外灯の灯りがユンホ先輩の肉体の凹凸を、ぼんやり照らしていた。
彫刻みたいに細く引き締まっていて美しすぎて、さらにユンホ先輩のことが好きになった。
僕はユンホ先輩の前だと、自由に素直に振舞える。
これってなかなか凄いことだ。
・
僕はスイッチが切れてしまったユンホ先輩の腰を抱き、駅に向かっていた。
僕のボストンバッグには、殺虫剤のスプレーと抱っこサイズのぬいぐるみが入っている。
僕は7年勤めた会社を辞めた。
ユンホ先輩とセックスをした翌日に。
非常識過ぎて笑ってしまうよ。
特急列車の中でぐったりとしているユンホ先輩に構わず、僕はビールを飲み駅弁を食べた。
「先輩、あーんしてください」
素直に開いたユンホ先輩の口の中に、ミカンのひと房を押し込んだ。
ユンホ先輩はもぐもぐと咀嚼している。
「チョコレート、食べますか?」の問いには答えなかった。
スイッチが入ったユンホ先輩は凄いと知っている僕は、スイッチが切れた彼を心配していなかった。
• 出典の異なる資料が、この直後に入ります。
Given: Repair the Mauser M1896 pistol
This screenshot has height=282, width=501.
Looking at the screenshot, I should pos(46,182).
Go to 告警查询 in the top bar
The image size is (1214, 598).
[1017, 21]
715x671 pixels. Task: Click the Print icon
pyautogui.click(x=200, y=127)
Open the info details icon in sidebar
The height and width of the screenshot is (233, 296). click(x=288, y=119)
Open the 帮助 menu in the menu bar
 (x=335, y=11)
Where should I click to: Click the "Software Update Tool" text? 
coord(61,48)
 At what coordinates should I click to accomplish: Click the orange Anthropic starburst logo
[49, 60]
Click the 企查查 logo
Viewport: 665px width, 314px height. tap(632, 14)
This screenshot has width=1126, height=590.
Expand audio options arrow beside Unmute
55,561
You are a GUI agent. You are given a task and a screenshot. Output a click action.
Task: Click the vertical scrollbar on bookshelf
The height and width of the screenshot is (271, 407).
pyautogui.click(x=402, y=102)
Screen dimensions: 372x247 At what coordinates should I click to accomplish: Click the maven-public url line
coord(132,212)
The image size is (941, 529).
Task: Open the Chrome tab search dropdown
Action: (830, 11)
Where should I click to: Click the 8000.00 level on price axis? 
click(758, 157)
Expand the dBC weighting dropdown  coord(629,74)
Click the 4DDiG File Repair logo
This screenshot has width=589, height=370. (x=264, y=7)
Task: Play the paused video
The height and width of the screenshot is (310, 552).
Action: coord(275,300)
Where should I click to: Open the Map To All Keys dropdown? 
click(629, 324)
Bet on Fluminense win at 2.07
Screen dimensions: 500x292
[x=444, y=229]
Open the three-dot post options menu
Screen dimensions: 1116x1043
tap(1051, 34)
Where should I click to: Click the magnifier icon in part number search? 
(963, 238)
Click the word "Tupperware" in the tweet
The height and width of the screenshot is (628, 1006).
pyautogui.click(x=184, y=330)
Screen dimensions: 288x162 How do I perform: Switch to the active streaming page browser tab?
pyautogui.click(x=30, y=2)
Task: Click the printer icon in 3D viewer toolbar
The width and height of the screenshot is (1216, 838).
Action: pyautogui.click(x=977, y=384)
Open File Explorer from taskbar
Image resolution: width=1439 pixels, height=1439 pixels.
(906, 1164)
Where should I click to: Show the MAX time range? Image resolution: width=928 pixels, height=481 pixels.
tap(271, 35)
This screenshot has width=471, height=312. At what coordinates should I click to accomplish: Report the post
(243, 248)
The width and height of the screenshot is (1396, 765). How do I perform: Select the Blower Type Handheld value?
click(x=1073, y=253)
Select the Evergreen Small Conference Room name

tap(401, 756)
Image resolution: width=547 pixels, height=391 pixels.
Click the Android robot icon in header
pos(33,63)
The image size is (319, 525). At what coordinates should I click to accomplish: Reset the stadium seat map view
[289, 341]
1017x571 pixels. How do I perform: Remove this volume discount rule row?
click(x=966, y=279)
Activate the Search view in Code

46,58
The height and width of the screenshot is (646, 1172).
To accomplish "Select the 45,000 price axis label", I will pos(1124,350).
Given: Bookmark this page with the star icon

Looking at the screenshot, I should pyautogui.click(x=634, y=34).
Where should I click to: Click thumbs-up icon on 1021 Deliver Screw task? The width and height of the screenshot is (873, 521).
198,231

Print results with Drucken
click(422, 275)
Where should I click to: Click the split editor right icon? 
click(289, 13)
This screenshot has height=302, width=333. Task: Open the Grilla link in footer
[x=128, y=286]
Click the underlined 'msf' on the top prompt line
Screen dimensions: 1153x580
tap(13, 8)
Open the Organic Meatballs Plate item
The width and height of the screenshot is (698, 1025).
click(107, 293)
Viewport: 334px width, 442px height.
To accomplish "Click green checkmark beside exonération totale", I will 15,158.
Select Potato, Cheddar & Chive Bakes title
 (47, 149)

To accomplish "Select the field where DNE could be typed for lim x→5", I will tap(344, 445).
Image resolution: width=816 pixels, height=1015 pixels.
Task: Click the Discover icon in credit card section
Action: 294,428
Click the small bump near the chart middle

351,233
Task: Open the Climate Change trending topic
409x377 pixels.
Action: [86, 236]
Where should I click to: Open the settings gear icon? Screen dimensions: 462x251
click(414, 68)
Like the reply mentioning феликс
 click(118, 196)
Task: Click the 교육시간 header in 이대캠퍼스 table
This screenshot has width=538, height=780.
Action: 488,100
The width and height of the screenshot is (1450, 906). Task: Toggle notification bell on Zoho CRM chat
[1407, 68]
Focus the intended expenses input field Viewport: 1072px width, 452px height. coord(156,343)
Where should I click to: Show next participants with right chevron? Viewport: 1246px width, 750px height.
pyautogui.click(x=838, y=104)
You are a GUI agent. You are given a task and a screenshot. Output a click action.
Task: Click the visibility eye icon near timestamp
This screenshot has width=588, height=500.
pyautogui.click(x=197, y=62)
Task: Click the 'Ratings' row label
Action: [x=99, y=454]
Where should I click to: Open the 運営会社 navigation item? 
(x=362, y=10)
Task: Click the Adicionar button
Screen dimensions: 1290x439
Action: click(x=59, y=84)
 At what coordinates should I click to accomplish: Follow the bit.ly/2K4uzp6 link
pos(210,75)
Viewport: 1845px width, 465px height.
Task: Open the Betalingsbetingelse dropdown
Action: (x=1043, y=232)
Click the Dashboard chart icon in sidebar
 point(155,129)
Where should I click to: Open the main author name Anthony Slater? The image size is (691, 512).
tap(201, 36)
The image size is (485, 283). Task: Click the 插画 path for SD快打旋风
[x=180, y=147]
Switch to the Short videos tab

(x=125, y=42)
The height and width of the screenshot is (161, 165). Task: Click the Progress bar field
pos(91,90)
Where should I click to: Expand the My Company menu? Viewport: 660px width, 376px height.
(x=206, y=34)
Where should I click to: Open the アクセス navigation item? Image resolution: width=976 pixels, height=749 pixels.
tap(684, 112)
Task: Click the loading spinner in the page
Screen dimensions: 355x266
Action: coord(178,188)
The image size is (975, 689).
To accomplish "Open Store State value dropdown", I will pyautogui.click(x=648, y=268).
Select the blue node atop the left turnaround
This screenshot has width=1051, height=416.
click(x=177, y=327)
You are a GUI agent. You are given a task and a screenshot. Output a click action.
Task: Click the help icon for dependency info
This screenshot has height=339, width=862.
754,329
ユンホ先輩なら場所が変わっても、いい結果を生んでくれるはずだから。
・
発見したこと。
ユンホ先輩は「好き」と口にすることに、猛烈な照れを感じる人らしい。
お客に暴言を吐けた人なのにね。
僕は耳をそばだてる。
僕の上になり下になり腰を揺らし、絶頂の刹那、ユンホ先輩が口走る言葉。
切なく甘い声音の「好きだ」を、僕は絶対に聞き漏らさない。
そして、ユンホ先輩は数年も数カ月も前のエピソードを小出ししては、僕をきゅんとさせる。
「チャンミンに眼を見せた時があっただろ?」
「はい」
はっきりと覚えている。
あれは入社3年目の夏、倉庫内での出来事だった。
「お前の茶色い眼が綺麗で感動した」
「...え!」
「泣きそうになってしまって...焦点を散らしていた」
「...もしかして、その時に僕に惚れちゃいましたか?」
「さあ、どうだったかなぁ?」
とぼけたユンホ先輩は照れを隠すために、カーテンにへばりついた蝉の抜け殻を僕に向かって投げて寄こす。
僕は悲鳴をあげて飛び退る。
ここは虫の王国。
もうすぐ初夏の季節だった。
・
ユンホ先輩はことあるごとに、「いい加減、敬語はよせよ」と言う。
僕は毎回「それは出来ませんね」とつっぱねる。
僕はこの先もずっと、ずっと、ユンホ先輩を「先輩」と呼び続けるだろう。
僕にとってユンホ先輩は、永遠に「ユンホ先輩」なんだから。